For monatomic and diatomic gases, the molar heat capacities are known: - For monatomic gases, \(C_v = \frac{3}{2}R\) and \(C_p = \frac{5}{2}R\), where R is the gas constant. Therefore, their adiabatic index (let's call it \(\gamma_1\)) is \[\gamma_1 = \frac{\frac{5}{2}R}{\frac{3}{2}R} = \frac{5}{3}\] - For diatomic gases, \(C_v = \frac{5}{2}R\) and \(C_p = \frac{7}{2}R\). Therefore, their adiabatic index (let's call it \(\gamma_2\)) is \[\gamma_2 = \frac{\frac{7}{2}R}{\frac{5}{2}R} = \frac{7}{5}\]

First, let's find the total volume of the system (V). Since both gases are ideal, their volumes are additive.
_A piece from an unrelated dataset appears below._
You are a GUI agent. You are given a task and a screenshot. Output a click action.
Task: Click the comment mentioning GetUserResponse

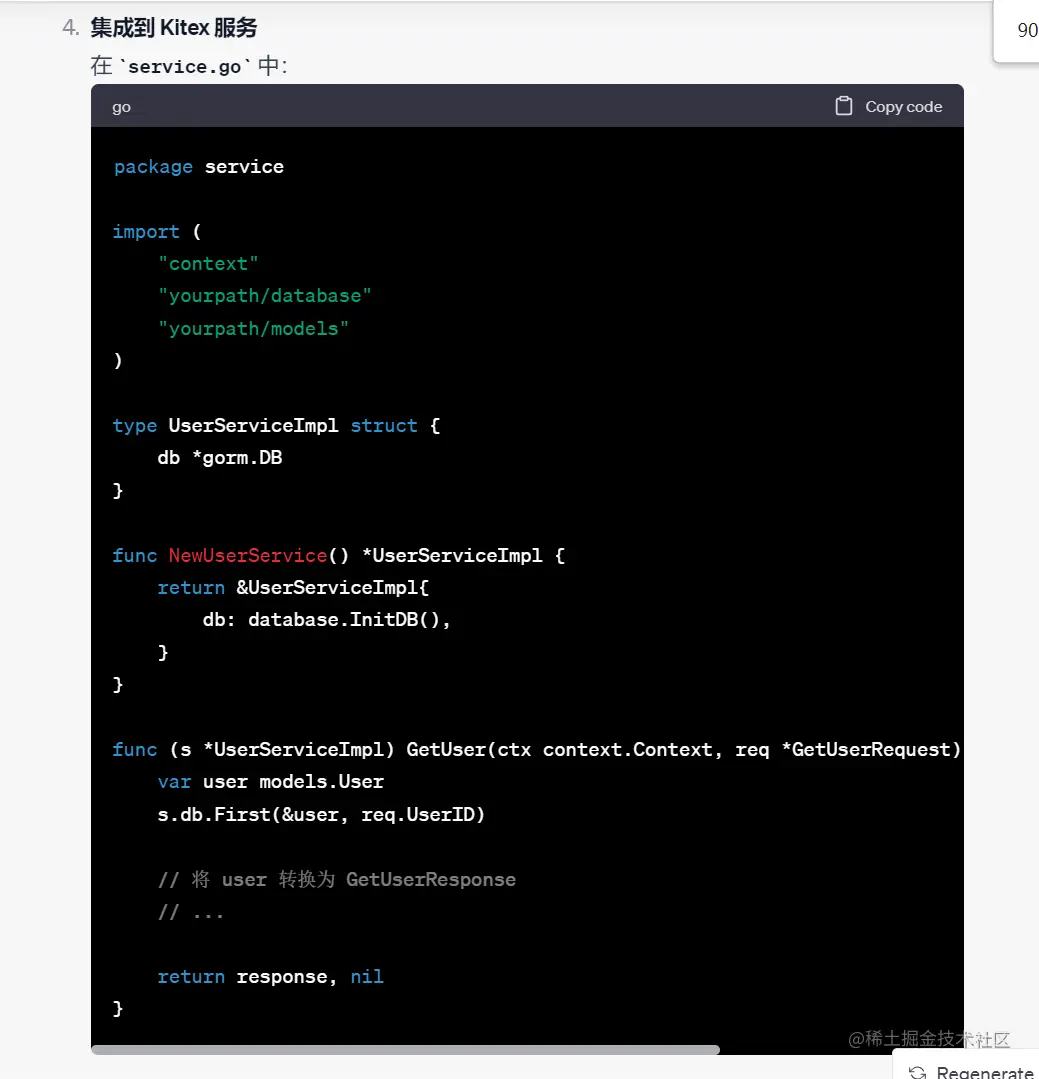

With 3 moles of monatomic gas and 1 mole of diatomic gas, the total number of moles of the mixture (n) is \[n = 3 + 1 = 4\] Thus, the volume fraction for monatomic and diatomic gases are \[\frac{V_1}{V} = \frac{3}{4}\] and \[\frac{V_2}{V} = \frac{1}{4}\] Now we can find the total heat capacities of the system at constant volume (Cv) and at constant pressure (Cp) as follows: \[C_v = \frac{3}{4} \cdot \frac{3}{2}R + \frac{1}{4} \cdot \frac{5}{2}R\] \[C_p = \frac{3}{4} \cdot \frac{5}{2}R + \frac{1}{4} \cdot \frac{7}{2}R\]

Now that we have the total heat capacities (Cv and Cp), we can calculate the adiabatic index for the mixture using the initial formula: \[\gamma = \frac{C_p}{C_v}\] Substitute the expressions for Cp and Cv as calculated in the previous step: \[\gamma = \frac{\frac{3}{4} \cdot \frac{5}{2}R + \frac{1}{4} \cdot \frac{7}{2}R}{\frac{3}{4} \cdot \frac{3}{2}R + \frac{1}{4} \cdot \frac{5}{2}R}\] Cancel the R terms and simplify: \[\gamma = \frac{15 + 7}{9 + 5} = \frac{22}{14} = \frac{11}{7}\]

Finally, to find the answer, approximate the numeric value of \(\gamma\): \[\gamma = \frac{11}{7} \approx 1.57\] Thus, the correct answer is: (D) \(1.57\).